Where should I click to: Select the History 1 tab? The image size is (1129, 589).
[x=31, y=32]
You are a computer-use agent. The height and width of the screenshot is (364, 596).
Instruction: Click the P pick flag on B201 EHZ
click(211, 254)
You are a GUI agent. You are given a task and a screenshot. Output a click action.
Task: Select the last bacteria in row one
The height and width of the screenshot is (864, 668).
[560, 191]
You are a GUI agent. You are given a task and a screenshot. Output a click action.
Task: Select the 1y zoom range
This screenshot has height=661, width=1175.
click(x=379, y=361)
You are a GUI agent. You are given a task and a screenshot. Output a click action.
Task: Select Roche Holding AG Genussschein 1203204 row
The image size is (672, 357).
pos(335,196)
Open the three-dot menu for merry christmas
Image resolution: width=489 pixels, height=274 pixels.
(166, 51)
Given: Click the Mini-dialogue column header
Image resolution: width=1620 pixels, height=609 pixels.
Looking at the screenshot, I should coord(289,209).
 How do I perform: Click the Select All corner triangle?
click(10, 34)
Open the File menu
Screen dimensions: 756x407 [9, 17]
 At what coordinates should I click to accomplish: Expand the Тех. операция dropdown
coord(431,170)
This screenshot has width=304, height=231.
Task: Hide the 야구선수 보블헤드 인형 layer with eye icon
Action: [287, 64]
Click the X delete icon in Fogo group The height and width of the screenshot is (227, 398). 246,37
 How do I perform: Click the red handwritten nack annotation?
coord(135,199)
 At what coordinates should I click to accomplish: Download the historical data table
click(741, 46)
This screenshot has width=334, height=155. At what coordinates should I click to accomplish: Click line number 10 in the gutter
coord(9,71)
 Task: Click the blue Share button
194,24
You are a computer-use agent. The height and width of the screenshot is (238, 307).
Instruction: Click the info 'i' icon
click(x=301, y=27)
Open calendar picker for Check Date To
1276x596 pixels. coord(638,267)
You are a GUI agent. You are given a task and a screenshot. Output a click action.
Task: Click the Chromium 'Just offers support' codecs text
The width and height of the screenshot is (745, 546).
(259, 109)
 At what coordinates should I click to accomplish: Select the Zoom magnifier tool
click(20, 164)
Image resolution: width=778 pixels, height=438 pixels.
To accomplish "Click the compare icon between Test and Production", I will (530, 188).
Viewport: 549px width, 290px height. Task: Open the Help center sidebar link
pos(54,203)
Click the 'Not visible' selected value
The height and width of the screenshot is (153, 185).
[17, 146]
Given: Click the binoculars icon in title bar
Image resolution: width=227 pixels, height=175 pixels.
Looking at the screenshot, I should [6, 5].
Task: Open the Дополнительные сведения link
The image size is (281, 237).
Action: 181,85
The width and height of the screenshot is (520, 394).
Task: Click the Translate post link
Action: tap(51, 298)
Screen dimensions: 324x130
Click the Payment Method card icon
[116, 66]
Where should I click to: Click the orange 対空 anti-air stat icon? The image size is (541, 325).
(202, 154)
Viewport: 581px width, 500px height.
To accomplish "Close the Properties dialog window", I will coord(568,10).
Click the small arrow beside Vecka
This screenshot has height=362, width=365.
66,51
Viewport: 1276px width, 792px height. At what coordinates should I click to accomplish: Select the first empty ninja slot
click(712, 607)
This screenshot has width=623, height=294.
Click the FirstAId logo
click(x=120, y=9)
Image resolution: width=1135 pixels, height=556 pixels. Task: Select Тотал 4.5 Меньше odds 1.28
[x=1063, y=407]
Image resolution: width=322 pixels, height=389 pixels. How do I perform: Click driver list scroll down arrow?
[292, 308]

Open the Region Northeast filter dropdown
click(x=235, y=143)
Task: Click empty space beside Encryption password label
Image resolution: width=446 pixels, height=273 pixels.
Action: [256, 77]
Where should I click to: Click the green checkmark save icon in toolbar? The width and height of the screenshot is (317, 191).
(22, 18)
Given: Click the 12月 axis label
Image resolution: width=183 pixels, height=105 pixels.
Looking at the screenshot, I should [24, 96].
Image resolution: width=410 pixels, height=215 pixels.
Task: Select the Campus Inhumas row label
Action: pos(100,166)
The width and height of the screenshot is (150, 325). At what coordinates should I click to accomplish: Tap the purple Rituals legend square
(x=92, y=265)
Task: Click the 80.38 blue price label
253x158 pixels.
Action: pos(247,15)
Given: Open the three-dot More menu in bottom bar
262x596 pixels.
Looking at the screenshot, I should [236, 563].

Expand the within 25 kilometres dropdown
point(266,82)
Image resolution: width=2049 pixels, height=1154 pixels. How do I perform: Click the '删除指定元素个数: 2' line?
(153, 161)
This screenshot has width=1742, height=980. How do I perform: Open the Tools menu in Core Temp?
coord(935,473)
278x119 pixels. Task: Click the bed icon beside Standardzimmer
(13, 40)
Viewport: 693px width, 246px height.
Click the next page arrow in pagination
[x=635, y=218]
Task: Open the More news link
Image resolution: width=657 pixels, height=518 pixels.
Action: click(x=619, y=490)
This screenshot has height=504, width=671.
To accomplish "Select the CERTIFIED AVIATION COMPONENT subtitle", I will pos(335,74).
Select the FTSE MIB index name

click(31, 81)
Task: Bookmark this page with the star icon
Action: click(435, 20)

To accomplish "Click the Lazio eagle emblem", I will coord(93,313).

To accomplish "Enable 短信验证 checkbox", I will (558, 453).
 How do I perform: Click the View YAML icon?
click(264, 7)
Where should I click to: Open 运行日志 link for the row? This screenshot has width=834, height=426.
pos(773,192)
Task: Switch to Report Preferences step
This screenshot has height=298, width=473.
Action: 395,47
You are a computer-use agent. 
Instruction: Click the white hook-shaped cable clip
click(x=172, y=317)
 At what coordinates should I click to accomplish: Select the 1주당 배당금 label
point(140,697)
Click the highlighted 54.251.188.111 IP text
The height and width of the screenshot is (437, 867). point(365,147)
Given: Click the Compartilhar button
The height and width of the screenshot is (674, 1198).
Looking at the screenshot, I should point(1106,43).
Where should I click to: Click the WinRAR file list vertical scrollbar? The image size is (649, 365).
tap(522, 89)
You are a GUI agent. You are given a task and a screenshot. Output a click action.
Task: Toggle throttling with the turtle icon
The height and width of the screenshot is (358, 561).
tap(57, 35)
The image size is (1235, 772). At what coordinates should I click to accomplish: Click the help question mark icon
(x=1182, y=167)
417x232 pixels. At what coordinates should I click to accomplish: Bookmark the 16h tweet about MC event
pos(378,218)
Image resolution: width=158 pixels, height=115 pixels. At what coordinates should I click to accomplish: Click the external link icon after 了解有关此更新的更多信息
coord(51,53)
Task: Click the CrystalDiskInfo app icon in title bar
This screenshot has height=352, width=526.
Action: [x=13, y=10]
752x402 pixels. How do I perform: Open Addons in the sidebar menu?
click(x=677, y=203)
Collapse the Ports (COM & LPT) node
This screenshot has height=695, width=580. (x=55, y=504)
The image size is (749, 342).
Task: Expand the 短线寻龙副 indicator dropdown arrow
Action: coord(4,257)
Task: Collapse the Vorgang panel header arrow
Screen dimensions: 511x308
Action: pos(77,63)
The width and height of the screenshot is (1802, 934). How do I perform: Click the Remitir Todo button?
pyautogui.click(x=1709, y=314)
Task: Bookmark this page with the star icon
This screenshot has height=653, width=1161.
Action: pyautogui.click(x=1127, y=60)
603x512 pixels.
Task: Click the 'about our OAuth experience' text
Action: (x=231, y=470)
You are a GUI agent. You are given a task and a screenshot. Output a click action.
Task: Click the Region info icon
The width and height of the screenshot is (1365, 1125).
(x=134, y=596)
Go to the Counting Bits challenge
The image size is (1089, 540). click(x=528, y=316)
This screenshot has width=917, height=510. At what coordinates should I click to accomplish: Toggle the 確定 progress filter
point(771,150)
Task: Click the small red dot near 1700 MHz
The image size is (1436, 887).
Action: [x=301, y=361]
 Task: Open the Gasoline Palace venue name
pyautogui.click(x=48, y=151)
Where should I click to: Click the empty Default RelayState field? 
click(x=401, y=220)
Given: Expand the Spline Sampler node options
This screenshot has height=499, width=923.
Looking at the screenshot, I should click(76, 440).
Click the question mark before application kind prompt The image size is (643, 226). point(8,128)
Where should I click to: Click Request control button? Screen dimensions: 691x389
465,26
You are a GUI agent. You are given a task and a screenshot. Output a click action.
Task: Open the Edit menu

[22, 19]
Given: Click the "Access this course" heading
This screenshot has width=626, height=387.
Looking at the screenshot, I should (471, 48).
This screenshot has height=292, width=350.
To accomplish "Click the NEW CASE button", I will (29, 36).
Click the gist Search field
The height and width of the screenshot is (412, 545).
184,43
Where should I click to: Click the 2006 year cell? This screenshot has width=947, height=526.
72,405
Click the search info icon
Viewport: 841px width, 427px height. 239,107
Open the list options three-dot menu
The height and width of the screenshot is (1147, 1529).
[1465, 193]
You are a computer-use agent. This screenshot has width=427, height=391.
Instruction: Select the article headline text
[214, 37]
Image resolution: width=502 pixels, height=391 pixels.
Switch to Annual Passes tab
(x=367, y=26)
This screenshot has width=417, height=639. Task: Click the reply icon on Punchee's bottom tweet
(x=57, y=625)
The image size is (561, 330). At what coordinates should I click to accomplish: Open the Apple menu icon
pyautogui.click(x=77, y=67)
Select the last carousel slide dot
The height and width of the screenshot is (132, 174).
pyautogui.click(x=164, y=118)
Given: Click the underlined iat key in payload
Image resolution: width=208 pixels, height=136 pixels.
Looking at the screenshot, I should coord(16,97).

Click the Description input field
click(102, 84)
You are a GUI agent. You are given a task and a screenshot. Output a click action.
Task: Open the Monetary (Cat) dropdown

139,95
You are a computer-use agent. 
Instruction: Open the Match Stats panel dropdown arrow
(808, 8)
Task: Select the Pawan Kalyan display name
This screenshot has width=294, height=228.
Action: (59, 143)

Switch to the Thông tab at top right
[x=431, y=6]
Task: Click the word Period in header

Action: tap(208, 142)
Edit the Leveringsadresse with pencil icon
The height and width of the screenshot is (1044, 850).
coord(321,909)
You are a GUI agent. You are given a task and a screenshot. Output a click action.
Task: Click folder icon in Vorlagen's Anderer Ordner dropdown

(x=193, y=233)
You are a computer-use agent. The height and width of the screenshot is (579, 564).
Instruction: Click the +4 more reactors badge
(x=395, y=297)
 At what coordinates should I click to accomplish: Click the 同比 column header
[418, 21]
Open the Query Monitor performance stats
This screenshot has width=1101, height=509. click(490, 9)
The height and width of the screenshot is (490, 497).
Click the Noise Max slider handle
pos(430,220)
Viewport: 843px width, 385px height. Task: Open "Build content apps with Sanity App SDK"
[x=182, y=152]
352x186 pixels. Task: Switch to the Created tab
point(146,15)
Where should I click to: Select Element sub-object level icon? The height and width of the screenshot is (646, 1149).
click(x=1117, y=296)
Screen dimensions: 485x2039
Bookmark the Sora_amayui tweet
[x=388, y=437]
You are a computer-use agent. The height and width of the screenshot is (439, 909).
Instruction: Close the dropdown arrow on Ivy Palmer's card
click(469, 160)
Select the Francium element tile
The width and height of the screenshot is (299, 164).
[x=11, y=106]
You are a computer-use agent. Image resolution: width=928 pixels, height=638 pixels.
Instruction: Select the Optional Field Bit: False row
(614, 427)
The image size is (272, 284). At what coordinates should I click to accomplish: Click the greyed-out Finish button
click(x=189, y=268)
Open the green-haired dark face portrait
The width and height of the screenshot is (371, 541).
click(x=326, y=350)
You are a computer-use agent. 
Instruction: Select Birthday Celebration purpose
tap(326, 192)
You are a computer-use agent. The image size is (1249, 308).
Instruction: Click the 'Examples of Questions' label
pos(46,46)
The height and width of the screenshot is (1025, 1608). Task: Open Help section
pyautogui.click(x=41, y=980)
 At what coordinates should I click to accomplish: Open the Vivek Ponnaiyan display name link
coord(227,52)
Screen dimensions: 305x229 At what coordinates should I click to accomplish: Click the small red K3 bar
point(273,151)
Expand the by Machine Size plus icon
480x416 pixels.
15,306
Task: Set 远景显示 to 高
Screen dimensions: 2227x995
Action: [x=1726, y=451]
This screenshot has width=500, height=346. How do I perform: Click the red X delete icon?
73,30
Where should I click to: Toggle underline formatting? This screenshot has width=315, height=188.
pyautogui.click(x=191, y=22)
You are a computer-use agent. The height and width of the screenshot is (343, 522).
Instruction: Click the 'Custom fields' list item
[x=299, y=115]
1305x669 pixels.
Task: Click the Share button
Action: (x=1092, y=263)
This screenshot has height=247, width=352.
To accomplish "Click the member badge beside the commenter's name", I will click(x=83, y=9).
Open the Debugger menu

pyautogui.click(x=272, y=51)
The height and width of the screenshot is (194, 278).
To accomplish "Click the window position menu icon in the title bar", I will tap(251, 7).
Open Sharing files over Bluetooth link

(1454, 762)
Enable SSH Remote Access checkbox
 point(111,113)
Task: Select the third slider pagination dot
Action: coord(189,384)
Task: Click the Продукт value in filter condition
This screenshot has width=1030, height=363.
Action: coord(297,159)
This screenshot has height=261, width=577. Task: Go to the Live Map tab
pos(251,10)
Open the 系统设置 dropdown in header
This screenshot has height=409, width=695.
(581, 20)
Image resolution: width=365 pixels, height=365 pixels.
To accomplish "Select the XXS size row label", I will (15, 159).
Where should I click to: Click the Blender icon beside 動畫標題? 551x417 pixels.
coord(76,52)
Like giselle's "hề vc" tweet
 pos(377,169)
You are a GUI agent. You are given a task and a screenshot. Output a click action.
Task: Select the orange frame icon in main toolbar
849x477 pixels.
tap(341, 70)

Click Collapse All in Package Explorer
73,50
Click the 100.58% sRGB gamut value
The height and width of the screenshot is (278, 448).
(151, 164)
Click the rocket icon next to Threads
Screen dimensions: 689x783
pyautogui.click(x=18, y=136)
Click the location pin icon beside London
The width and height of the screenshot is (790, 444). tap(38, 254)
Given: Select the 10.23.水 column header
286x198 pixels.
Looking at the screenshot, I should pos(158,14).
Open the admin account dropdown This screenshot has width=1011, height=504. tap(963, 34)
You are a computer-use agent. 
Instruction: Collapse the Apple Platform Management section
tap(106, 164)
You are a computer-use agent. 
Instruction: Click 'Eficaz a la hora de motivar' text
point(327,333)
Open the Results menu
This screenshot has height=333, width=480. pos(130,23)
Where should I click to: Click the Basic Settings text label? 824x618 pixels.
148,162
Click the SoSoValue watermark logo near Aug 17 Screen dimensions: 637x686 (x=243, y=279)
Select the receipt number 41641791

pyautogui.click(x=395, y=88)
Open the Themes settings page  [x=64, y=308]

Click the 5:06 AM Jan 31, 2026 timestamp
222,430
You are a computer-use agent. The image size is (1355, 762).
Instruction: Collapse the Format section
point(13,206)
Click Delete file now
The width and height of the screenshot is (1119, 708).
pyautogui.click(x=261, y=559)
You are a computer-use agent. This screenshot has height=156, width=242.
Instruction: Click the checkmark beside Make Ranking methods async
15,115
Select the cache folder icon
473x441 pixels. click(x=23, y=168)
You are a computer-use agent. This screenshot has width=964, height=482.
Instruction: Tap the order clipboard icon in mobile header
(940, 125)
##########
• TASK DETAILS
Find the lines above that contain the word "window" and copy each one.

• ANSWER SECTION
To accomplish "Close the Properties dialog window", I will coord(568,10).
To accomplish "Click the window position menu icon in the title bar", I will tap(251, 7).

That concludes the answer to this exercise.